> **Source document**
▶

But it was not easy. When Chavez started his social and economic programmes, he needed huge amounts of money. Naturally, he wanted the oil sector to fund it. The elites rooted in this sector, who had tacit and sometimes open support of the United States, responded vehemently.

Chavez managed to regain state control over the previously quasi-independent oil industry but not without facing a coup in 2002, engineered by elites and officers of PDVSA, the Venezuelan oil corporation. Chavez lost his power briefly, but masses loyal to him occupied the major TV station and cordoned off the presidential palace. Witnessing the mood, the section of the military that was rooted in Bolivarian Revolution and came from economically deprived backgrounds, began to mobilise. By the next day, Chavez was back in action.

“We nationalised private sub-contractors in the oil industry and included them in the state-owned company giving the labourers a much better package. To avoid transnational monopoly, we made the law where they could not control more than 40 per cent of any given production site. However, most importantly, we increased royalties from as low as 1 per cent to a minimum of 33 per cent,” explains Ivan Orellana Alcala, vice minister of Energy and Petroleum while talking to TSI. Oil, among other things, has also helped Venezuela to catalyse its foreign policy. Along with Cuba, Venezuela has initiated a regional integration programme called the Bolivarian Alliance for the Peoples of Our Americas (ALBA). Petrocaribe S. A., an arrangement where nations with an oil alliance with Venezuela are allowed to purchase oil on conditions of preferential payment, has generated massive goodwill for the country. In fact, economists consider such an alliance based on fair exchange as a potent weapon against the concept of free trade that is always tilted against the impoverished partner. Prior to Chavez, all the oil money used to go to Miami and the likes. No prize for guessing why the West is furious. So how is it all going to shape the up-coming elections? To start with, one wonders why the West did not discredit the previous elections that bought Chavez to power time and again. They tried to do it in Iran, for example. Well, they simply could not do it because Venezuela put in place one of the most rigging-proof voting technologies in the world, with dual electronic and paper ballots – something that got rave reviews from election observers from around the world – that even American electorates dream off. So, any election would be above board. And all stories about the clamp on opposition media is just that, a story. On the contrary, for example, it took me three days to locate a pro-Chavez newspaper or a TV channel. The market is flooded with elite-controlled anti-Chavez and pro-American media vehicles.

There are areas of concern as Chavez enjoys reduced popularity from what he achieved in 2007. People mostly attribute it to rising inflation and inability to drastically bring down the crime rate. But which predominant factors will drive masses from the cerros and the barrios to the polling stations? In a slum located on a hilltop in Caracas, I met people who had not gone downhill for decades as there was no other way but to step down and then climb 1500 flights of stairs before Chavez's government constructed cable-cars for them. Before that happened they had lived and died on that hilltop without as much as walking through the city they lived in. Who do you think they will vote for as they come out en masse in October next year? Again, no prizes for guessing.

◀

Write out the passage on Venezuela's oil politics under Chavez word for word, from "Chavez managed to" up to and including "back in action.". Rely only on the text about Venezuela under Chavez.

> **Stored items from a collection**
▶

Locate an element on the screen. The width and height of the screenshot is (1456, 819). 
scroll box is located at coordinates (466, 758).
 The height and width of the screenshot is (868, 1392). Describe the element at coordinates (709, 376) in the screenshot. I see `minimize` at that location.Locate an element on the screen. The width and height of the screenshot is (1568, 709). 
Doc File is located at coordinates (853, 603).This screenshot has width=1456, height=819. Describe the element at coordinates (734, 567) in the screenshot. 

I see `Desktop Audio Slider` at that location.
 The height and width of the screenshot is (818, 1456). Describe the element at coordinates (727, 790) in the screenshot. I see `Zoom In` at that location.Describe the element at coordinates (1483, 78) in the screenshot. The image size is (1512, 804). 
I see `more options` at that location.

◀

> **Solution to this problem**
Chavez managed to regain state control over the previously quasi-independent oil industry but not without facing a coup in 2002, engineered by elites and officers of PDVSA, the Venezuelan oil corporation. Chavez lost his power briefly, but masses loyal to him occupied the major TV station and cordoned off the presidential palace. Witnessing the mood, the section of the military that was rooted in Bolivarian Revolution and came from economically deprived backgrounds, began to mobilise. By the next day, Chavez was back in action.